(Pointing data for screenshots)
-.-.-
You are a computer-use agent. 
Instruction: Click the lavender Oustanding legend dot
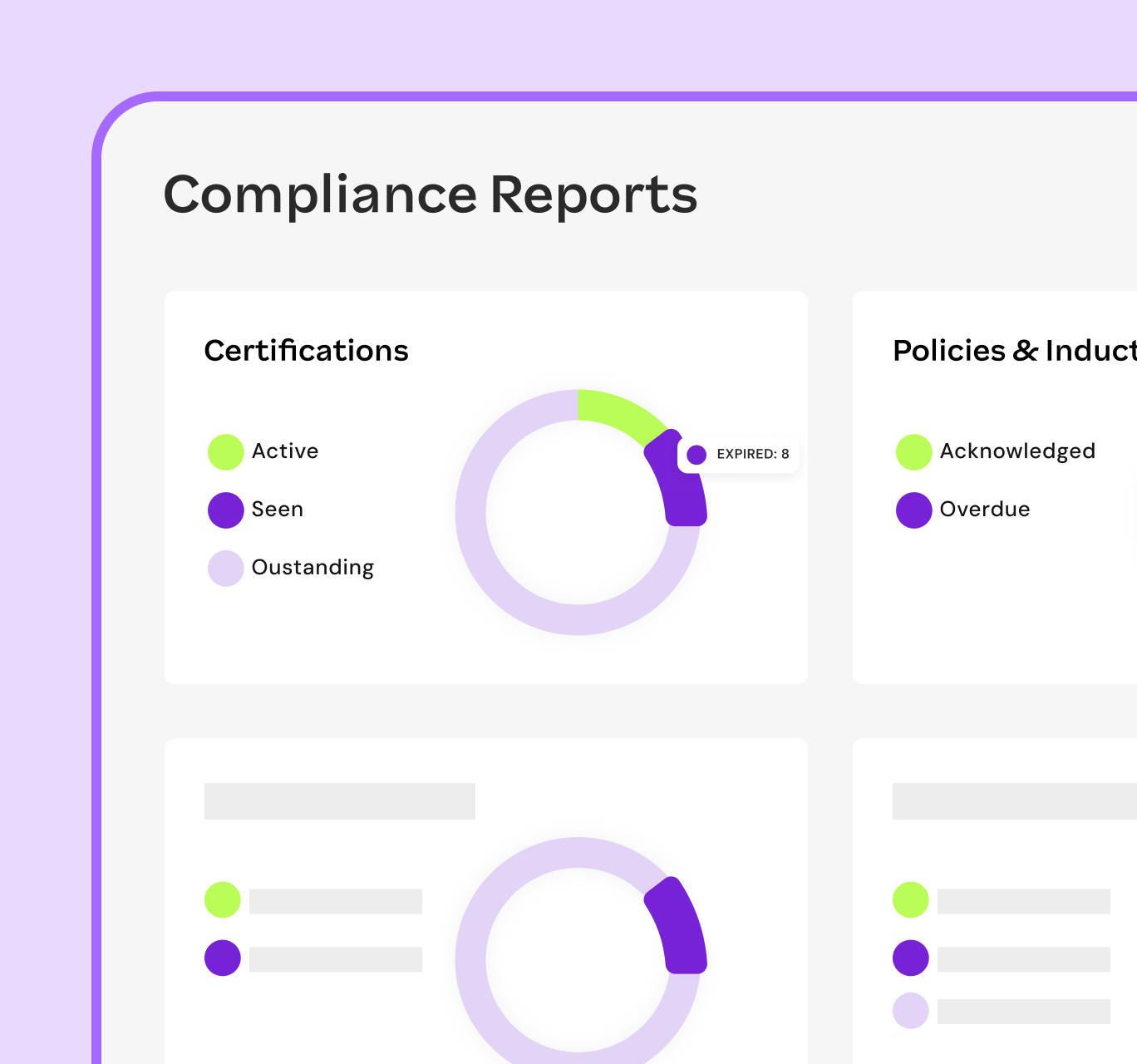[x=225, y=569]
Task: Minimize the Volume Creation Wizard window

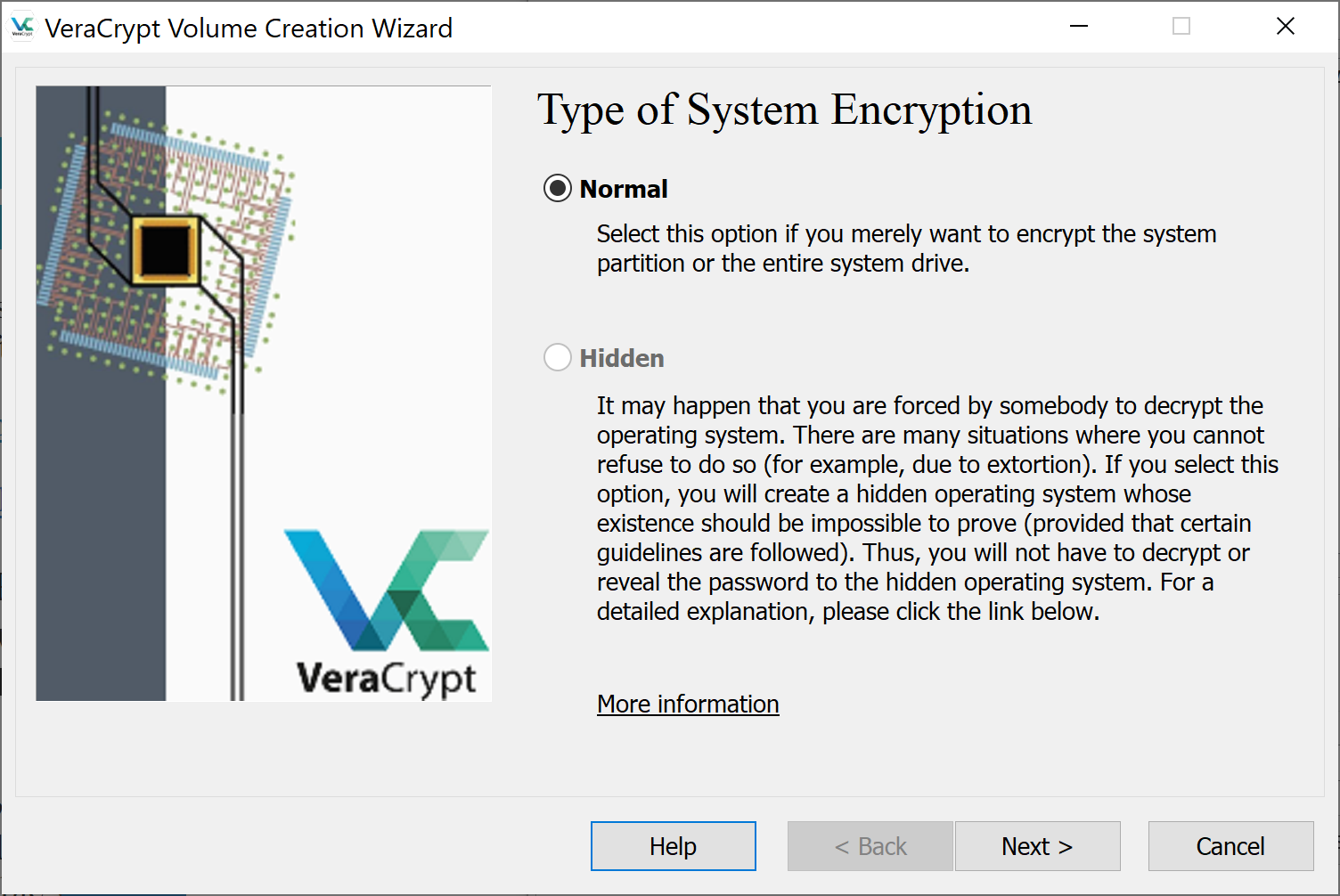Action: point(1079,27)
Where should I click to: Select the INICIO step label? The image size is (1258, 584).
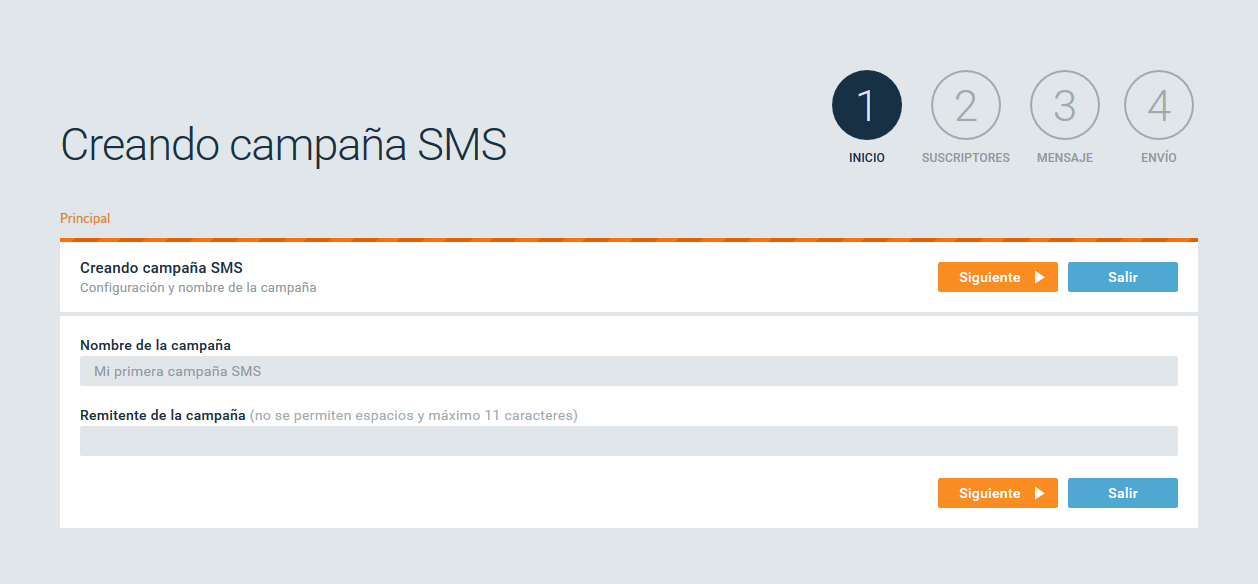point(867,158)
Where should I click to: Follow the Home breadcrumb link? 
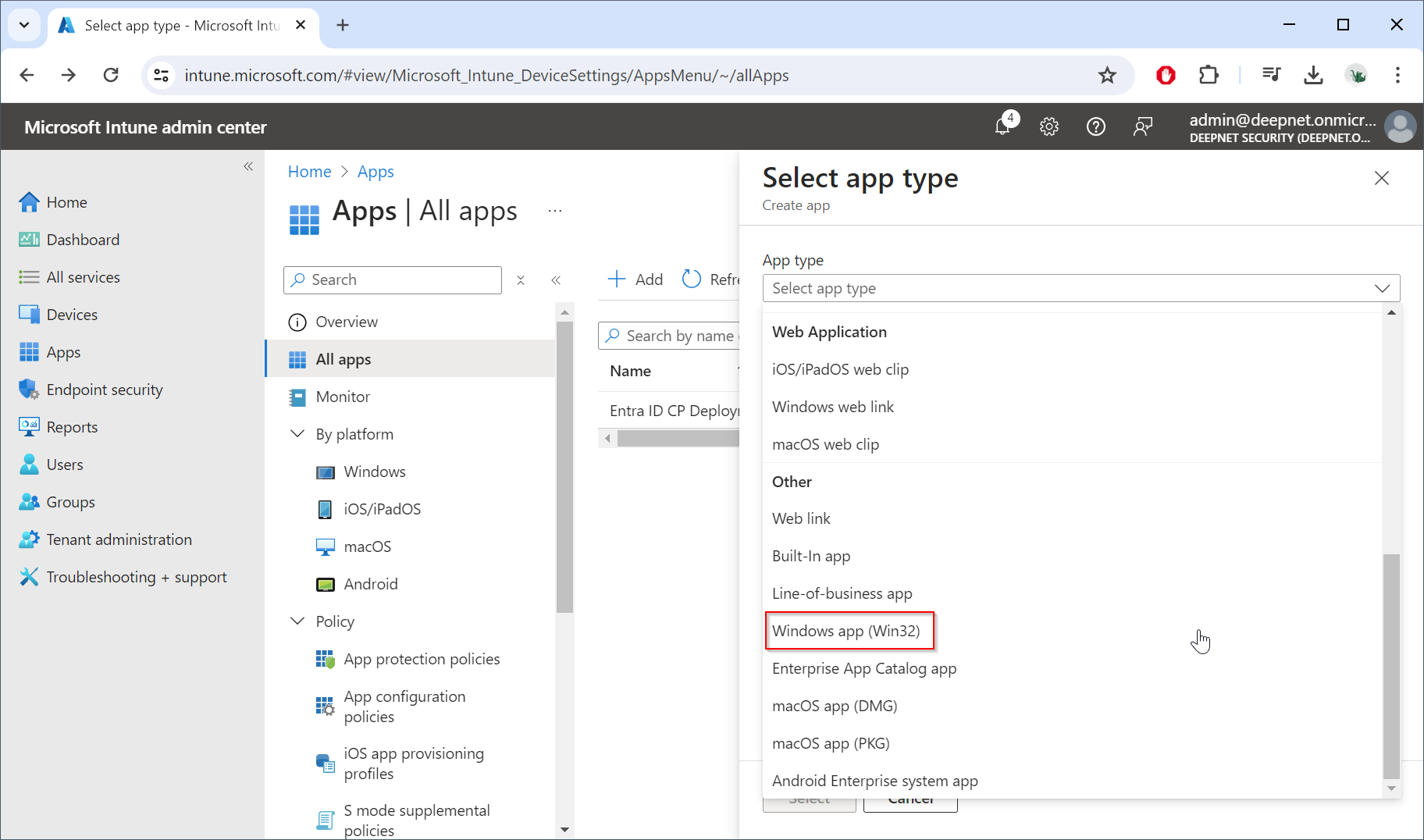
-.-.-
> **The task**: Recast every row above as a JSON list of strings, one string per line, skipping blank lines. Leave the pictures out of the answer.

> **Response to the task**:
[
  "You are a computer-use agent. ",
  "Instruction: Click the lavender Oustanding legend dot",
  "[x=225, y=569]",
  "Task: Minimize the Volume Creation Wizard window",
  "Action: point(1079,27)",
  "Where should I click to: Select the INICIO step label? The image size is (1258, 584).",
  "point(867,158)",
  "Where should I click to: Follow the Home breadcrumb link? "
]